---------- PROVIDED MATERIAL

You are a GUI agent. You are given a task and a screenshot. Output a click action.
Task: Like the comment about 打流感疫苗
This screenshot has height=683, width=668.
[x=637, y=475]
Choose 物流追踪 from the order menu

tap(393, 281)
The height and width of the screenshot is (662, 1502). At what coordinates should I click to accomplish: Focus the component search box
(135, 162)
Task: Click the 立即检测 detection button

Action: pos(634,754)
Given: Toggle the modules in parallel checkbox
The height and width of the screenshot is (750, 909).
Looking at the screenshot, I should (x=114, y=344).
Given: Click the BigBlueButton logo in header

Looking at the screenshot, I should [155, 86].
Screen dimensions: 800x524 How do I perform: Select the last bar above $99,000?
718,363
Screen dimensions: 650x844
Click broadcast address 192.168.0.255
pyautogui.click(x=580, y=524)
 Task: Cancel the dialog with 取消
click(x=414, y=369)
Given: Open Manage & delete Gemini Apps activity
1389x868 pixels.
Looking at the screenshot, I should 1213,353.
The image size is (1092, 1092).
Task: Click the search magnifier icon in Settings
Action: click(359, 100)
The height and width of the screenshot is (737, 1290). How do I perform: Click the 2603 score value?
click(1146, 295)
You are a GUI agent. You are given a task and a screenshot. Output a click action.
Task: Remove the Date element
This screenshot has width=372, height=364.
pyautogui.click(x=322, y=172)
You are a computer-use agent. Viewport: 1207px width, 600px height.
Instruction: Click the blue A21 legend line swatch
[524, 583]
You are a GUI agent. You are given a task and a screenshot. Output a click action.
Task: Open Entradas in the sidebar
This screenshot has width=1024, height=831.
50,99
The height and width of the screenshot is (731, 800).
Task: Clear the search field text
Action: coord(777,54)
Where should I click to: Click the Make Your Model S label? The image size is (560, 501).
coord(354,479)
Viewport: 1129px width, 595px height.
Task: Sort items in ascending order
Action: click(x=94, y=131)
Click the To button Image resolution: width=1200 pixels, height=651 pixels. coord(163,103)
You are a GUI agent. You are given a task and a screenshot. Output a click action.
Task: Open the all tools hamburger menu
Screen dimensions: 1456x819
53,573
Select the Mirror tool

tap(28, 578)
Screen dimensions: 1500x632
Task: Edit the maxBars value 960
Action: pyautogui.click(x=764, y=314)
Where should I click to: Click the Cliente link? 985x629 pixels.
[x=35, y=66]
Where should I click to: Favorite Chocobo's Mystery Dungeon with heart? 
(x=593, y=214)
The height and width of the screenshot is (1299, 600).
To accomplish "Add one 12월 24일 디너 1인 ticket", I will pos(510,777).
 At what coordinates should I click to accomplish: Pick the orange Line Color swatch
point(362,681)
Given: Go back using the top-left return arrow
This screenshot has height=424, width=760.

--------------------

Convert the rows above into a Markdown table with two columns, No and Line, numbering each nonblank line in order and leaving out the blank lines.

_OUTPUT OF THE EXERCISE_:
| No | Line |
|---|---|
| 1 | You are a GUI agent. You are given a task and a screenshot. Output a click action. |
| 2 | Task: Like the comment about 打流感疫苗 |
| 3 | This screenshot has height=683, width=668. |
| 4 | [x=637, y=475] |
| 5 | Choose 物流追踪 from the order menu |
| 6 | tap(393, 281) |
| 7 | The height and width of the screenshot is (662, 1502). At what coordinates should I click to accomplish: Focus the component search box |
| 8 | (135, 162) |
| 9 | Task: Click the 立即检测 detection button |
| 10 | Action: pos(634,754) |
| 11 | Given: Toggle the modules in parallel checkbox |
| 12 | The height and width of the screenshot is (750, 909). |
| 13 | Looking at the screenshot, I should (x=114, y=344). |
| 14 | Given: Click the BigBlueButton logo in header |
| 15 | Looking at the screenshot, I should [155, 86]. |
| 16 | Screen dimensions: 800x524 How do I perform: Select the last bar above $99,000? |
| 17 | 718,363 |
| 18 | Screen dimensions: 650x844 |
| 19 | Click broadcast address 192.168.0.255 |
| 20 | pyautogui.click(x=580, y=524) |
| 21 |  Task: Cancel the dialog with 取消 |
| 22 | click(x=414, y=369) |
| 23 | Given: Open Manage & delete Gemini Apps activity |
| 24 | 1389x868 pixels. |
| 25 | Looking at the screenshot, I should 1213,353. |
| 26 | The image size is (1092, 1092). |
| 27 | Task: Click the search magnifier icon in Settings |
| 28 | Action: click(359, 100) |
| 29 | The height and width of the screenshot is (737, 1290). How do I perform: Click the 2603 score value? |
| 30 | click(1146, 295) |
| 31 | You are a GUI agent. You are given a task and a screenshot. Output a click action. |
| 32 | Task: Remove the Date element |
| 33 | This screenshot has width=372, height=364. |
| 34 | pyautogui.click(x=322, y=172) |
| 35 | You are a computer-use agent. Viewport: 1207px width, 600px height. |
| 36 | Instruction: Click the blue A21 legend line swatch |
| 37 | [524, 583] |
| 38 | You are a GUI agent. You are given a task and a screenshot. Output a click action. |
| 39 | Task: Open Entradas in the sidebar |
| 40 | This screenshot has width=1024, height=831. |
| 41 | 50,99 |
| 42 | The height and width of the screenshot is (731, 800). |
| 43 | Task: Clear the search field text |
| 44 | Action: coord(777,54) |
| 45 | Where should I click to: Click the Make Your Model S label? The image size is (560, 501). |
| 46 | coord(354,479) |
| 47 | Viewport: 1129px width, 595px height. |
| 48 | Task: Sort items in ascending order |
| 49 | Action: click(x=94, y=131) |
| 50 | Click the To button Image resolution: width=1200 pixels, height=651 pixels. coord(163,103) |
| 51 | You are a GUI agent. You are given a task and a screenshot. Output a click action. |
| 52 | Task: Open the all tools hamburger menu |
| 53 | Screen dimensions: 1456x819 |
| 54 | 53,573 |
| 55 | Select the Mirror tool |
| 56 | tap(28, 578) |
| 57 | Screen dimensions: 1500x632 |
| 58 | Task: Edit the maxBars value 960 |
| 59 | Action: pyautogui.click(x=764, y=314) |
| 60 | Where should I click to: Click the Cliente link? 985x629 pixels. |
| 61 | [x=35, y=66] |
| 62 | Where should I click to: Favorite Chocobo's Mystery Dungeon with heart?  |
| 63 | (x=593, y=214) |
| 64 | The height and width of the screenshot is (1299, 600). |
| 65 | To accomplish "Add one 12월 24일 디너 1인 ticket", I will pos(510,777). |
| 66 |  At what coordinates should I click to accomplish: Pick the orange Line Color swatch |
| 67 | point(362,681) |
| 68 | Given: Go back using the top-left return arrow |
| 69 | This screenshot has height=424, width=760. |